"We don't really have a choice, the sea is taking over," says Fanch Renevot, in front of the truck where the furniture from his white house, a stone's throw from the beach, which he bought in 2015 with a view to spending his retirement there, is piled up.
"Six months after we bought it, it went into the red zone," he says, referring to the classification as "very high risk" of marine submersion of this hamlet in the small commune of Treffiagat, on the southern coast of Finistère.
"Not sentimental about stone," Mr. Renevot does not say he is particularly affected by the sale of this second home. "My wife was a little more upset by it: it's paradise here after all," confides the 60-year-old roofer, as he scans the few houses standing in the middle of the dunes and pines.
Built in a low-lying area in the 70s and 80s, these homes are separated from the beach by a simple dune, which has gradually thinned over the years. Filled in before winter, it threatens to give way to the assaults of the sea during each storm.
In November 2023, in anticipation of the passage of storm Ciaran, around twenty houses were evacuated by prefectural decree.
"All the containment systems that we have been able to implement over the last 15-20 years, namely the dike, rockfill, piles, are not effective," lists Stéphane Le Doaré, president (LR) of the Communauté de communes du Pays bigouden sud (CCPBS).
"Bottomless pit"
Every year, the community has to pay "more than 100.000 euros" to reinforce the dune, by reinforcing it with thousands of cubic metres of sand. "It's a bottomless pit, a bandage on a wooden leg, because the sea is stronger than us," Mr Le Doaré emphasises.
"We cannot guarantee, in a sustainable way, that the residents behind the dune will be able to live in safety," he explains. "The models prove that, inexorably, the sea will enter at that location."
The CCPBS therefore undertook to buy seven houses to demolish them, then fifteen in total in the longer term. The purchase of the first two houses was approved at the beginning of December by the community council.
At the end of the process, the hamlet will be returned to nature. And the construction of a dike behind the dune is planned to protect the remaining homes.
"I will leave with the sea"
But the prospect of having to leave this popular seaside location does not delight local residents. "It's heartbreaking for everyone," says one woman, who does not want to give her name. "It's ruining our retirement," insists a couple in their 70s, at the door of their house.
"I'll leave with the sea," Denise (name changed) even proclaims from her kitchen window. The octogenarian, who has lived in the neighborhood since she was four, can't imagine moving. "When the sea has come all the way, I'll have to go up to the attic and someone will come and get me," she says.

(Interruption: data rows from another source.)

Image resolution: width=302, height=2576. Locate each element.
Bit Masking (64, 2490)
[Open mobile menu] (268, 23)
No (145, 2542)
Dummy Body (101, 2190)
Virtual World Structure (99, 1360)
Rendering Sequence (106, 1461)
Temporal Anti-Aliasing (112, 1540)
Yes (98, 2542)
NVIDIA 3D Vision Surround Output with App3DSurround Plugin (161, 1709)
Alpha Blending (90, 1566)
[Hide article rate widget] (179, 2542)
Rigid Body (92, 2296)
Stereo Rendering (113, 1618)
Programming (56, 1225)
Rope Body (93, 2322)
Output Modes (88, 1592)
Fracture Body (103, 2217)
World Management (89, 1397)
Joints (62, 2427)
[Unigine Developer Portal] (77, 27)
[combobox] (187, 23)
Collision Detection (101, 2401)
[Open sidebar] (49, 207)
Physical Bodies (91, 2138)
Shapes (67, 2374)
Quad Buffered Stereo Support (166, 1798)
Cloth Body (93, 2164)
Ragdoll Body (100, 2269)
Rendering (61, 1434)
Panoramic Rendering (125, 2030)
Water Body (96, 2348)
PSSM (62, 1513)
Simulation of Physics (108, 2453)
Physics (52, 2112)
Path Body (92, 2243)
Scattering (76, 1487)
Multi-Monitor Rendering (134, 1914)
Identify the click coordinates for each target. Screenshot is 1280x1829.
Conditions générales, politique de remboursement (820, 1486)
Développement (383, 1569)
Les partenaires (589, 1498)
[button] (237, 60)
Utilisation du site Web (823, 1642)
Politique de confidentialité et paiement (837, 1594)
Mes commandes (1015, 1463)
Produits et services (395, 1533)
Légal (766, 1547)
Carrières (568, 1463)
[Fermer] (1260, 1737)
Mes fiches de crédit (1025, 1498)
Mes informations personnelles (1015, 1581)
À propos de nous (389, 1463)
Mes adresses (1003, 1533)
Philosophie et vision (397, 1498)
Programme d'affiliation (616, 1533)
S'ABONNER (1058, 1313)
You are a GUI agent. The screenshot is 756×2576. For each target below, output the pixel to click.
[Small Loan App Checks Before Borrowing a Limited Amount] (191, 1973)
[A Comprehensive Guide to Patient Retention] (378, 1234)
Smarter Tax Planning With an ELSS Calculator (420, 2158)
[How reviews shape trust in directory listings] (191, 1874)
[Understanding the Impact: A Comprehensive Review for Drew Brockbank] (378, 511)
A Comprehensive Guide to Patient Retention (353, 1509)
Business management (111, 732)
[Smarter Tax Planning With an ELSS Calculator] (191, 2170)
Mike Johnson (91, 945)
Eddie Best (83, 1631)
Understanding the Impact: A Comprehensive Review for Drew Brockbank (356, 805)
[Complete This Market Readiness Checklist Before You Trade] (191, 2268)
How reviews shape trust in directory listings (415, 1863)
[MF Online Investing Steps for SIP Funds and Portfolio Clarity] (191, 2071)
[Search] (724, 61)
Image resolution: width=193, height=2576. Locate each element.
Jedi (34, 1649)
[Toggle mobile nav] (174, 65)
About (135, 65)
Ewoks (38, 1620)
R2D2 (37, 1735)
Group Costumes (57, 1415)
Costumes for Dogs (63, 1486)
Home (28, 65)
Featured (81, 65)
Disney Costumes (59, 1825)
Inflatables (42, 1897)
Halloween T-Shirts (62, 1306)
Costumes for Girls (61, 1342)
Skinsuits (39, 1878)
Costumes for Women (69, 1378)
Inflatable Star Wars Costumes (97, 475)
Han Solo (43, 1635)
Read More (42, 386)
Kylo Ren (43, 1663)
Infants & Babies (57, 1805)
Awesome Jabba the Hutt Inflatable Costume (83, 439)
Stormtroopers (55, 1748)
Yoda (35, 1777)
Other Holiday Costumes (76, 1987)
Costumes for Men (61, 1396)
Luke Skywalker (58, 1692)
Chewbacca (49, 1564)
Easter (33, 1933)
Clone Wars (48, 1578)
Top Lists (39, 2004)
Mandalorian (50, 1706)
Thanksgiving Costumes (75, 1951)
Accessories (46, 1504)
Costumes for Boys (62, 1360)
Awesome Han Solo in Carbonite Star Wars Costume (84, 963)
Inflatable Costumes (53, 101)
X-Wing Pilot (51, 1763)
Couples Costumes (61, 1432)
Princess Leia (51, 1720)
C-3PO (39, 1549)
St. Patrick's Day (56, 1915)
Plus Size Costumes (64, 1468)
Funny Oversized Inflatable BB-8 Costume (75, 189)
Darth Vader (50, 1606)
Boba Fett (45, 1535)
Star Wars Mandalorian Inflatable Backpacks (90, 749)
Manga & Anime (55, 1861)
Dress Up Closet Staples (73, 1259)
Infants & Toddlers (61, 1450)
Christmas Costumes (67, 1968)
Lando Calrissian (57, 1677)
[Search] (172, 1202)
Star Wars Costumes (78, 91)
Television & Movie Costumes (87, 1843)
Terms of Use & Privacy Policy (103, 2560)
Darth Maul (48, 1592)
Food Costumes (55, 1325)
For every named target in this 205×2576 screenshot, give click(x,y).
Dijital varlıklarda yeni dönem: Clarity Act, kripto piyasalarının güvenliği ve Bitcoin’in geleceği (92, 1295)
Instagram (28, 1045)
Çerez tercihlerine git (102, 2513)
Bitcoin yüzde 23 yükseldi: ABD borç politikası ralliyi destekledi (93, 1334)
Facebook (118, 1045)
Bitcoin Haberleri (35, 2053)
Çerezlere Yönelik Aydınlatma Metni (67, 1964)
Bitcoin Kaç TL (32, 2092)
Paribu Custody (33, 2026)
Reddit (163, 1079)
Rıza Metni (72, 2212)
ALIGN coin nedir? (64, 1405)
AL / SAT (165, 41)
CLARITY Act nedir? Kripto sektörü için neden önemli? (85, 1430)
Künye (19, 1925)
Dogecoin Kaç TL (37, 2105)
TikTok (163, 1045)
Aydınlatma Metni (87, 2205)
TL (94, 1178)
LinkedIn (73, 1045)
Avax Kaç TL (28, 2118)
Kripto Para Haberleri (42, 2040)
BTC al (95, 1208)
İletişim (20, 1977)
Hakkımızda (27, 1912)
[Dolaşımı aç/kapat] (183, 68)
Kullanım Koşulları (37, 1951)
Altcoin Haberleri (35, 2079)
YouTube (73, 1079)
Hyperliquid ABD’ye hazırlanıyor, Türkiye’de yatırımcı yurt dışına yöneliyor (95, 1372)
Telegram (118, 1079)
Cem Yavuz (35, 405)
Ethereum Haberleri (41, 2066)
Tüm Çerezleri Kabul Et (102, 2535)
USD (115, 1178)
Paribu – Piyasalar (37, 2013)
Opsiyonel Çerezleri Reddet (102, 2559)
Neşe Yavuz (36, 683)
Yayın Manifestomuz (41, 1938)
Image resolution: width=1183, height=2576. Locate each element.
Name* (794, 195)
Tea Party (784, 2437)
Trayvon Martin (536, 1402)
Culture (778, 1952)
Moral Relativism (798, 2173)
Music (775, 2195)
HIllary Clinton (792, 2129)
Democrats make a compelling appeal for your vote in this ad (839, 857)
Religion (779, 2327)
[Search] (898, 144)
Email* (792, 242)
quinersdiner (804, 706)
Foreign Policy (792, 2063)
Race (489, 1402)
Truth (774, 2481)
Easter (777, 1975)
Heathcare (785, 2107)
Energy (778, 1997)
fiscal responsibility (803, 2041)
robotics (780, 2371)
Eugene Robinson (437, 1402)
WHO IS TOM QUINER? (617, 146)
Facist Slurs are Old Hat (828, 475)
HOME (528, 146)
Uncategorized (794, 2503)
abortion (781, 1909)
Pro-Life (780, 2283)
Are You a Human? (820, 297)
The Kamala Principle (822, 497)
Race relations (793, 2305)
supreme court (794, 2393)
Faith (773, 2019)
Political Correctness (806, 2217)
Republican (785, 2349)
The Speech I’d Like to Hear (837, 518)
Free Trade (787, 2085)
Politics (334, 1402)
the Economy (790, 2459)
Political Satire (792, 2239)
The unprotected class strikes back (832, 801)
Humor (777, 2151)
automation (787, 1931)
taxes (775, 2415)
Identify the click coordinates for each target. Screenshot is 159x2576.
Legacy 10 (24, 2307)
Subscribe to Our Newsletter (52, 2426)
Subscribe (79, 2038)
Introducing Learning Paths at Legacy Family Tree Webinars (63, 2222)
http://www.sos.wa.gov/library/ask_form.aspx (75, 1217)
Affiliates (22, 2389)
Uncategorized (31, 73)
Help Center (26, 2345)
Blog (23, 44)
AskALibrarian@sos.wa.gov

The activation of state aid from the "Barnier fund" allowed the CCPBS to offer advantageous repurchase conditions, at market price (i.e. from 280.000 to 687.000 euros) for the first seven houses. "Correct" estimates, confirms Mr. Renevot.
But the financial aspect is struggling to convince the residents most attached to their residence. "I understand the psychological trauma for some families who have lived there since the 70s and raised their children there," sympathizes Mr. Le Doaré.
"They will end up hearing it, it's just time for it to be acceptable," the elected official believes.